DC: Mountaineering and ice climbing with Arc’teryx

Alina Zagaytova only had two weeks’ vacation for her Everest attempt, so while she waited for a clear summit day she distracted herself by working remotely–from base camp.

Alina, a local lawyer, summitted Everest in 2017. It was the last peak she needed for the Seven Summits Challenge. 

What makes Alina even more interesting, especially in a city full of career-driven people (no one ever moved to DC for the great skiing), is that she trained for and completed the Seven Summits while holding down a job as a lawyer. Not to mention, she trained in DC, whose highest point is a full 410 feet above sea level — only 70 times smaller than Everest!

Photo by Colin Rex.

In December, Alina shared her training trips and recounted her Seven Summits experience. To prepare, she took up running, swimming, and climbing, and regularly ran up hills with a tire tied around her waist. She spent as much time as possible out at Old Rag, and did some hypoxic training, like sleeping in a low-oxygen tent or biking with a mask, to get used to pushing hard at elevation. She also escaped to Colorado whenever she could.
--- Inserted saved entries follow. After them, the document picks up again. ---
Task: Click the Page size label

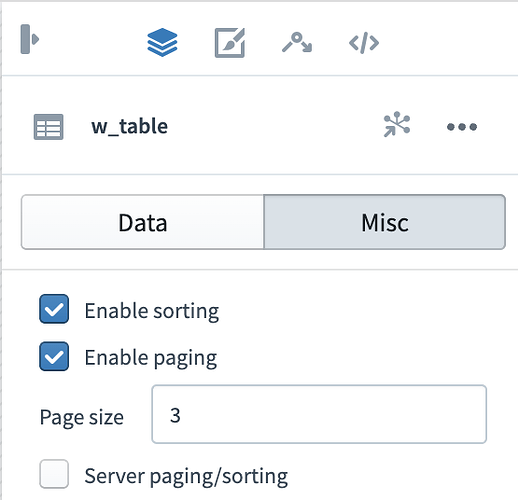Action: click(x=82, y=418)
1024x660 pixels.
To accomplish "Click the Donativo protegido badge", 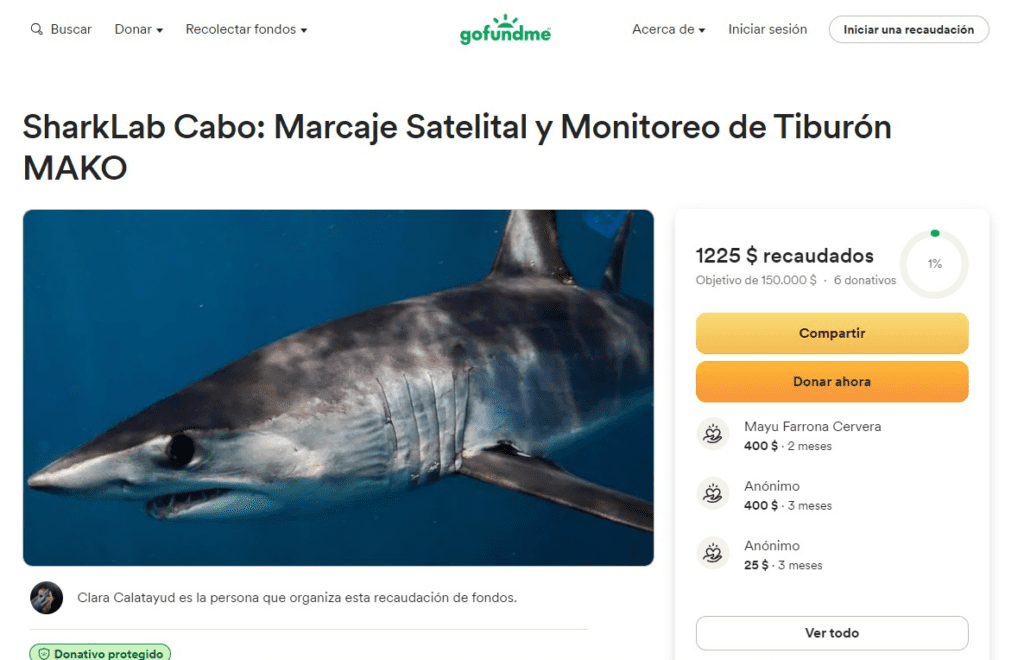I will coord(100,653).
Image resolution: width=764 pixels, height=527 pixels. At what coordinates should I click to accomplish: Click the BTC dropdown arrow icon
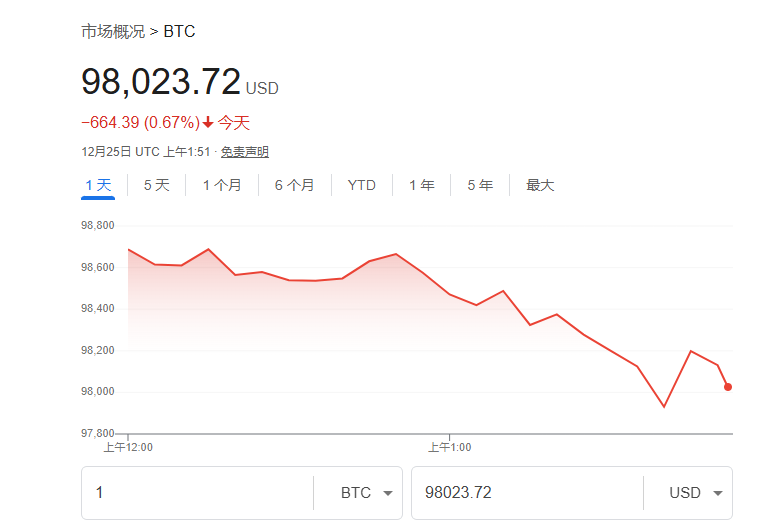coord(387,494)
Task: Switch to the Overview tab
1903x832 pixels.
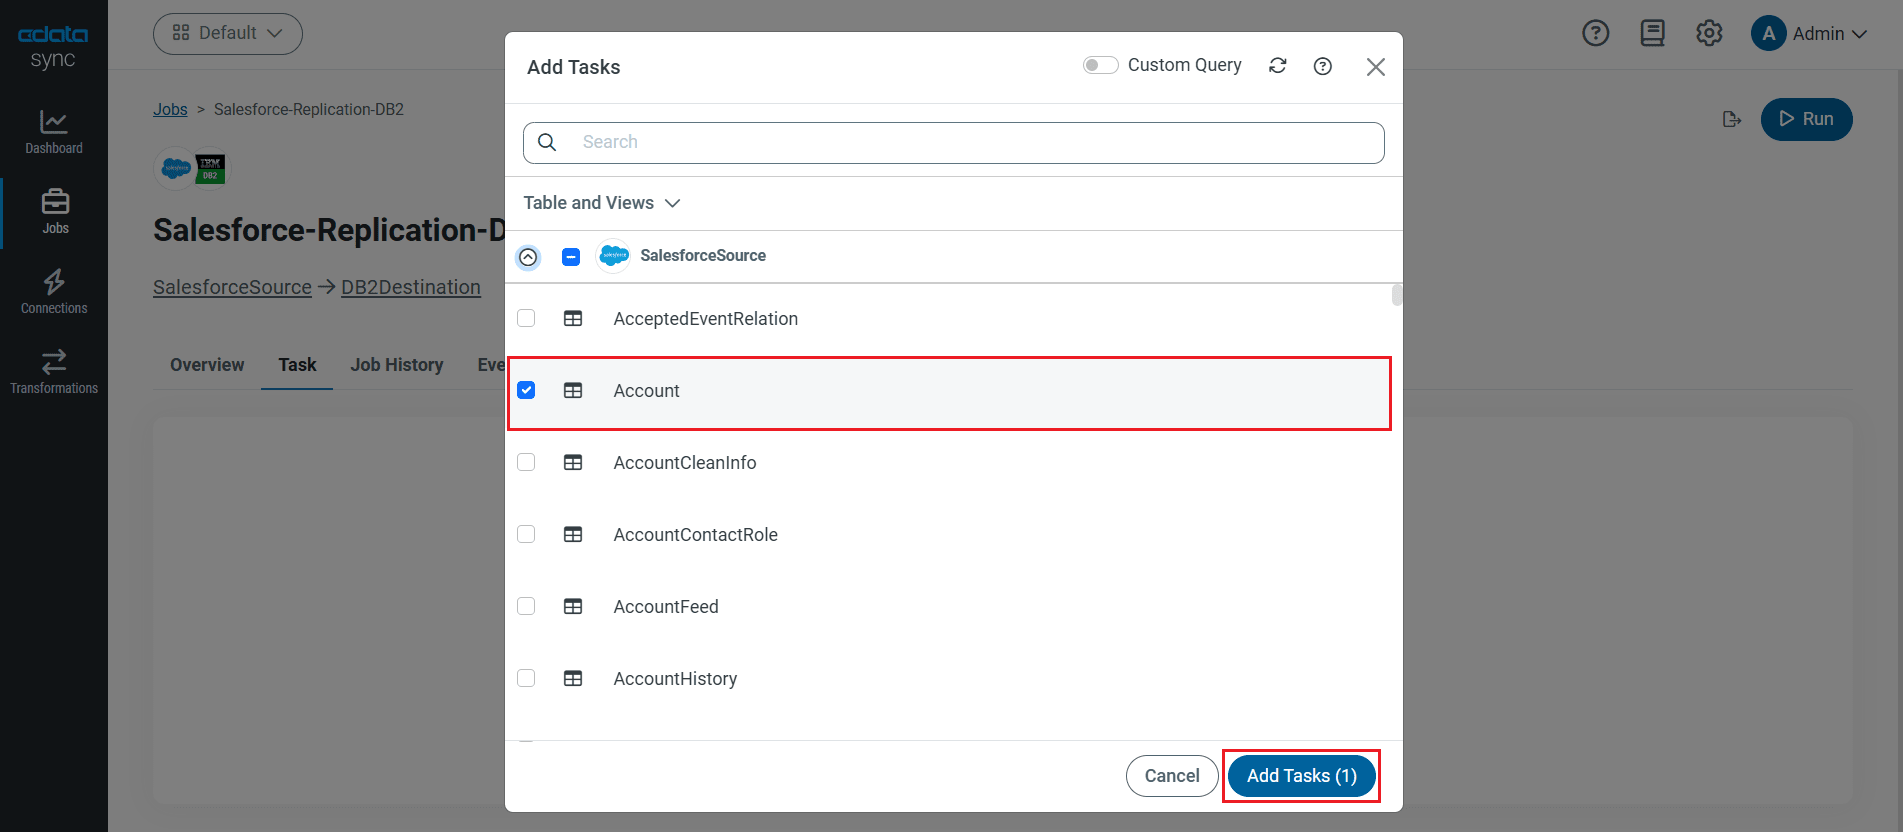Action: [207, 365]
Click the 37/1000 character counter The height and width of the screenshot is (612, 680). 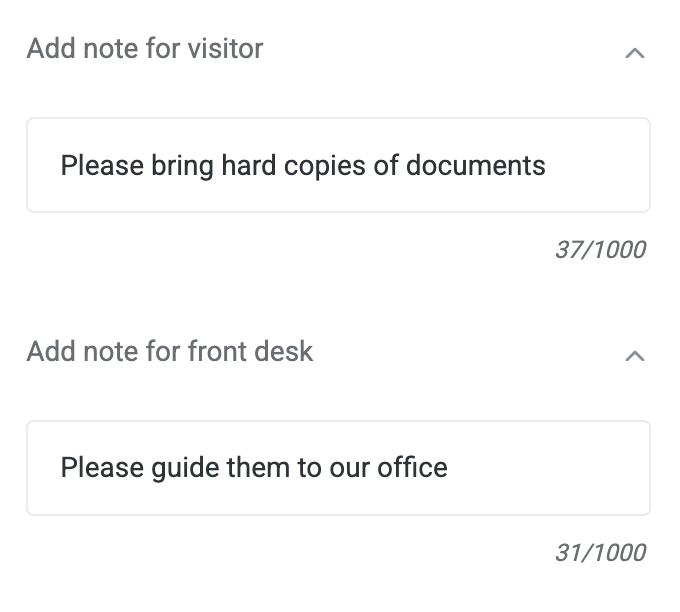pos(600,249)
The process, she admits, is not cheap, between the training, the gear, and the expeditions themselves. The average cost, she joked, was probably equivalent to the down payment on an apartment.

Photo by Colin Rex.

Other considerations include figuring out what food works for you — you don’t want to be testing this at 16,000 feet — and finding the right partners. She recalled the summit pitch on Denali, the hardest of the seven, she said, and how trust in her partners was critical.

“You’re roped up, and if one person falls, the only thing the partner can do is literally jump off the other side,” she said.

She also admitted that in tough stretches, her mantra is often: “oh shit, don’t die.”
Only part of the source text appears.